Cuando Shirley abrió la puerta del dormitorio, sólo vio dos camas vacías. La justicia requería un Howard dormido; tendría que aconsejarle que volviera a acostarse.
Pero no llegaba ningún sonido de la cocina ni del baño. ¿Se habría cruzado con él al volver por el camino del río? Howard debía de haberse marchado a trabajar; quizá ya estuviera con Maureen en la trastienda, hablando de ella, planeando divorciarse y casarse con Maureen, ahora que el juego había terminado y ya no había que fingir.
Fue a la sala casi corriendo, para llamar a la cafetería. Entonces vio a Howard tendido en la alfombra, en pijama. Tenía la cara muy colorada y los ojos se le salían de las órbitas. De sus labios escapaba un débil resuello y se aferraba el pecho con una mano. La parte de arriba del pijama se le había subido y Shirley vio la zona en carne viva y llena de costras en la que había previsto clavarle la aguja.
Él le lanzó una mirada de muda súplica.
Ella lo miró fijamente, aterrorizada, y luego salió como una exhalación. Escondió la EpiPen en la lata de galletas, pero al punto la sacó y la metió detrás de los libros de cocina.

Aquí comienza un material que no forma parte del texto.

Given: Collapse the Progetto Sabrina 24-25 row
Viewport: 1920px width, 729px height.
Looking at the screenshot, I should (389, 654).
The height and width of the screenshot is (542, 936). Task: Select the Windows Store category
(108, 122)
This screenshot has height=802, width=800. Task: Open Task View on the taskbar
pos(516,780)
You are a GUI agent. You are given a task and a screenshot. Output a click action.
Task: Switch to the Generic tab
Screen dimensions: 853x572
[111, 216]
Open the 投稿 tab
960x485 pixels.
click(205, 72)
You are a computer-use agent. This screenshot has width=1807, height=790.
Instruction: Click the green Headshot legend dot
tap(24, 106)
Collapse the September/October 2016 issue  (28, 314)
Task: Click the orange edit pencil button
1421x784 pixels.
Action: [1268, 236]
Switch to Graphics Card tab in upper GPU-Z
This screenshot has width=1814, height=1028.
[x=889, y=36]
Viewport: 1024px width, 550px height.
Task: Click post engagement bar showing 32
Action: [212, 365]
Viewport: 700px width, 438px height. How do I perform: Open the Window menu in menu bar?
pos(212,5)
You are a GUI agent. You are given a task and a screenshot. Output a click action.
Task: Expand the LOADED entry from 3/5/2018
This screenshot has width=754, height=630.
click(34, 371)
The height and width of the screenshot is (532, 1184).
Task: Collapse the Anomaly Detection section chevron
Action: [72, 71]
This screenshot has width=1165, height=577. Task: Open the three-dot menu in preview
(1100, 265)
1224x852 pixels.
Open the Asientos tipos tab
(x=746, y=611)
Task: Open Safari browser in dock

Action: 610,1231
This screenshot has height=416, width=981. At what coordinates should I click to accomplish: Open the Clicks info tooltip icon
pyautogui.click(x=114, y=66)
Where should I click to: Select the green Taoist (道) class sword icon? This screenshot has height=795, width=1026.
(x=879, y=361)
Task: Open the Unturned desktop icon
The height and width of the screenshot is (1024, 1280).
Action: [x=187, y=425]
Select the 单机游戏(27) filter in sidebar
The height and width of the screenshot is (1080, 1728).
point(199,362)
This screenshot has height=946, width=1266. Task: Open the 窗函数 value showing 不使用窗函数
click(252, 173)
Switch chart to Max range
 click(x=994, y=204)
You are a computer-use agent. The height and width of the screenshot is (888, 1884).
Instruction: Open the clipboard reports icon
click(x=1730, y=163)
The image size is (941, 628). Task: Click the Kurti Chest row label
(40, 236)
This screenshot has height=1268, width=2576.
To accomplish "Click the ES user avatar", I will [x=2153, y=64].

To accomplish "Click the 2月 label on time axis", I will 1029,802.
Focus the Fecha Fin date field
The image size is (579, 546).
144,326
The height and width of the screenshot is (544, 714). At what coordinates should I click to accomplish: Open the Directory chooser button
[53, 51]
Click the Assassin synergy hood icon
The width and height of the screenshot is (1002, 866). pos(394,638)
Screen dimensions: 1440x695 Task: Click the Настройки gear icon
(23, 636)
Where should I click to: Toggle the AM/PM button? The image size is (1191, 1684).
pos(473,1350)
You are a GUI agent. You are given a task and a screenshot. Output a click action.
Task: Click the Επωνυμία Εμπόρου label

Volvió corriendo a la sala y marcó el número de emergencias.
—¿Llama de Pagford? De Orrbank Cottage, ¿verdad? La ambulancia ya está en camino.
—Oh, gracias, gracias a Dios —repuso Shirley, y casi había colgado cuando comprendió las palabras de la mujer, y chilló—: ¡No, no es Orrbank Cottage…! —Pero la operadora ya había colgado.
Shirley volvió a llamar. Estaba tan nerviosa que se le cayó el auricular. A su lado, en la alfombra, el resuello de Howard se debilitaba.
—¡No es Orrbank Cottage! —gritó—. Es el treinta y seis de Evertree Crescent, en Pagford… A mi marido le ha dado un infarto.